Pinot Noir pure elegance and finesse perhaps no grape on the planet is as finicky, unpredictable, and divine as Pinot Noir. Though it’s grown in many countries, it reaches its highest level of quality in France, specifically in the Burgundy region.

Pinot Noir Flavour Profile

Pinot Noir is one of the lightest red grape varieties in terms of body, but that doesn’t mean it lacks flavor! Pinot Noir typically boasts flavors and aromas of cherry, cola, black tea, and frequently of warm spices. It can also display earthy, mushroomy notes, as well as floral notes of roses and violets. Pinot Noir is usually dry and light-to-moderately tannic. Cooler climate Pinot Noir tends to be more austere, while warmer climates produce wines that are more overtly fruity and generous.

French Region

First and foremost, Pinot Noir comes from Burgundy, and in fact if you pick up a bottle of red Burgundy, you’re most likely holding 100% Pinot Noir, whether the label lists the grape variety or not. The cool climate and limestone content of the soils produce wines that are both balanced and elegant.

After Burgundy, the most important region for Pinot Noir is Champagne, where grapes are harvested fairly early, preserving high acidity to make the world’s greatest sparkling wines. Pinot Noir is often blended with Chardonnay and Pinot Meunier to make Champagne, many of which are rose-colored.

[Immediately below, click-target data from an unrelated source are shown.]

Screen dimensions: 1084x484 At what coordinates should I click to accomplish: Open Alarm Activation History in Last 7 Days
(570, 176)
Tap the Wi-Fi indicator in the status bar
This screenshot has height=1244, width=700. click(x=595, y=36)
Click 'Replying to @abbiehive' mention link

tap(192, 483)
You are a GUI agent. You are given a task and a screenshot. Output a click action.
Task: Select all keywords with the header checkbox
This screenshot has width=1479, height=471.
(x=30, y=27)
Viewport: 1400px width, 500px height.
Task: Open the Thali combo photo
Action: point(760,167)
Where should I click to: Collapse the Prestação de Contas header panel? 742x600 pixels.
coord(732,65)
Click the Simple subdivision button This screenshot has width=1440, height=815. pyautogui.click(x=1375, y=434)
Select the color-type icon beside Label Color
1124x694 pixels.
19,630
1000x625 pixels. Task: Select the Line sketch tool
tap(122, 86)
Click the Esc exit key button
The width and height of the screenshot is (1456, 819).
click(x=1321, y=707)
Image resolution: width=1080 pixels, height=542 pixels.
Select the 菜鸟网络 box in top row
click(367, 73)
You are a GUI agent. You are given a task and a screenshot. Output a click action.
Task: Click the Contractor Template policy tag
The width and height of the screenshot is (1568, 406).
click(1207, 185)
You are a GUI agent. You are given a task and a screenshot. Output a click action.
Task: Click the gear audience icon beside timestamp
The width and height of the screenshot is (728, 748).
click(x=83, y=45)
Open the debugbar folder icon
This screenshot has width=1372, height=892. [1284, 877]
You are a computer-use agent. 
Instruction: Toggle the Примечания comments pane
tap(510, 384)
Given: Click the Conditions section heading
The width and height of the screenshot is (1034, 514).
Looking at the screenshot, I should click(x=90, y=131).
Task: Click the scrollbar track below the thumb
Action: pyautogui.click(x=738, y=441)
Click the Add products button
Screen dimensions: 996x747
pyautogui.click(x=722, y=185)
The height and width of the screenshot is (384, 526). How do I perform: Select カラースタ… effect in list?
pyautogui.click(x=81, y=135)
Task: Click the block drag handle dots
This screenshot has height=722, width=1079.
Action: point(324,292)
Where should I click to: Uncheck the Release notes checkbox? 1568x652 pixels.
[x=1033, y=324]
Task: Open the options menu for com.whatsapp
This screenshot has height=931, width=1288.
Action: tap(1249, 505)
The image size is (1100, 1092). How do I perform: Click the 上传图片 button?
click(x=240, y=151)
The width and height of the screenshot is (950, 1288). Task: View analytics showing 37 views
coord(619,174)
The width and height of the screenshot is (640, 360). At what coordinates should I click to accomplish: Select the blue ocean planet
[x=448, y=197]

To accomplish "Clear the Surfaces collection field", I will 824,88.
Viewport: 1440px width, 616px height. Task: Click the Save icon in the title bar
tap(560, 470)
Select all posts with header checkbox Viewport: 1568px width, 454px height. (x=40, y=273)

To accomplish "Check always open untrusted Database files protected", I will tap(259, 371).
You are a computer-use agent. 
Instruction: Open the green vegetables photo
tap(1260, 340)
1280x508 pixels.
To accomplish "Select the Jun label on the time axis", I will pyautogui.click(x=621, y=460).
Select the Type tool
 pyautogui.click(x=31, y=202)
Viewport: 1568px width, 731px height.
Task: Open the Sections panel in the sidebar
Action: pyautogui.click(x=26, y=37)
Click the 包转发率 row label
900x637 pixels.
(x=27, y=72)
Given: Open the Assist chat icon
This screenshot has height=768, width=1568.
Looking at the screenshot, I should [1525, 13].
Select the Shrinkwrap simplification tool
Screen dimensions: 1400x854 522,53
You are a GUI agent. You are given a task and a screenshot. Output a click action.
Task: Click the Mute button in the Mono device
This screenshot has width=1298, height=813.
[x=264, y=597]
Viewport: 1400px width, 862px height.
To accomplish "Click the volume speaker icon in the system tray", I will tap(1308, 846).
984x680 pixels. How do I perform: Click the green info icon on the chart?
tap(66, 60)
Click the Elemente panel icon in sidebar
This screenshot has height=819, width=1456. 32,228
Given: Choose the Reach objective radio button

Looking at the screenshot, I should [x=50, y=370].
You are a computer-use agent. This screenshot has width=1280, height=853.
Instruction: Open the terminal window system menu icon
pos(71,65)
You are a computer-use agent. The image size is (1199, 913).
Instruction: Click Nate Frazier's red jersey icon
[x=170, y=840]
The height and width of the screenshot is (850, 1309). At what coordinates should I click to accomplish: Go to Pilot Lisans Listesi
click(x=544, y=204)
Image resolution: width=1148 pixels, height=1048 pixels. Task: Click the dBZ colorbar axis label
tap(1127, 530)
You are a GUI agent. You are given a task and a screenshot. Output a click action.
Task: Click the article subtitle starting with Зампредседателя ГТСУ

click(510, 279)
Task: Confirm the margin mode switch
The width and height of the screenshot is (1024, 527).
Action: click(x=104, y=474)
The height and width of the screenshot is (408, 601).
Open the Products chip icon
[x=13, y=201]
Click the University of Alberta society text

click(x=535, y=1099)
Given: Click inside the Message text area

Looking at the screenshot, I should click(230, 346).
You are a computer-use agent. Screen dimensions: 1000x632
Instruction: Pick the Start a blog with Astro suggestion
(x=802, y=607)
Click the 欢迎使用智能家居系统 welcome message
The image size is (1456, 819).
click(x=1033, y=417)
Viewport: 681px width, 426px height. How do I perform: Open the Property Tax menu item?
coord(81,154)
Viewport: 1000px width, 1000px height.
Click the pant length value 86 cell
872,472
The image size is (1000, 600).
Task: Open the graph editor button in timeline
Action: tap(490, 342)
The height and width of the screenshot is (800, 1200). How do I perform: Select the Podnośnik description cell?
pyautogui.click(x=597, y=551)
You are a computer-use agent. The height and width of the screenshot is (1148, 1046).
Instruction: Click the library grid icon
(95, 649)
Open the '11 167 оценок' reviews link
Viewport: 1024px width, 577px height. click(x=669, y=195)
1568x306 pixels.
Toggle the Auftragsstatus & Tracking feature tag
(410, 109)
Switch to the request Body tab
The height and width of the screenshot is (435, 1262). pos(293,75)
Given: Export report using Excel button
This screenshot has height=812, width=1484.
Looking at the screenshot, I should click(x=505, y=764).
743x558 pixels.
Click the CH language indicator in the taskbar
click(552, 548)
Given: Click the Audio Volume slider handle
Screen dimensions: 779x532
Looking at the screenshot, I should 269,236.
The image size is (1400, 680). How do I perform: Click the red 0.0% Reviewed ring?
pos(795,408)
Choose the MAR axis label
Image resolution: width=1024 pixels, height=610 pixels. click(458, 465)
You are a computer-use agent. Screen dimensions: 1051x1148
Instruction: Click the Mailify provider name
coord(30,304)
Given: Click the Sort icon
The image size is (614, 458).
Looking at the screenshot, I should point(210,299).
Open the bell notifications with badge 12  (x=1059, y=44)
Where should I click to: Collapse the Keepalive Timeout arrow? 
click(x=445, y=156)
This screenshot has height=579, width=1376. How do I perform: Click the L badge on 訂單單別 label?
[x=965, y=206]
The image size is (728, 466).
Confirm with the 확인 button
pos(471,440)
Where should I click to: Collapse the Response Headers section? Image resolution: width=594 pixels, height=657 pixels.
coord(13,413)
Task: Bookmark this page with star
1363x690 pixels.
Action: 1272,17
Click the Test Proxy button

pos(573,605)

France also has Pinot Noir plantings in Alsace, on the border with Germany, where the wines tend to be austere, in the Loire Valley (most famously in red Sancerre,) and even in the much warmer climates of southern France. In general, Pinot Noir grown in very warm climates is less elegant than the wines of Burgundy.  

Pinot Noir Food Pairings

Pinot Noir pairs perfectly with earthy flavours like mushroom and truffle. It’s also the ideal complement to salmon and roasted poultry. Heartier Pinot Noirs can stand up to duck and comfort foods like cassoulet. Pork is a natural fit for pinot noir, though sauces that are too sweet can overwhelm a wine’s fruit.

Pinot Noir is remarkably versatile. Earthy, austere wines are best shown as foils for earthy dishes, while more fruit-forward Pinots can stand alone without any food at all. These friendlier Pinots are ideal cocktail wines, as they’re light and won’t overwhelm the palate.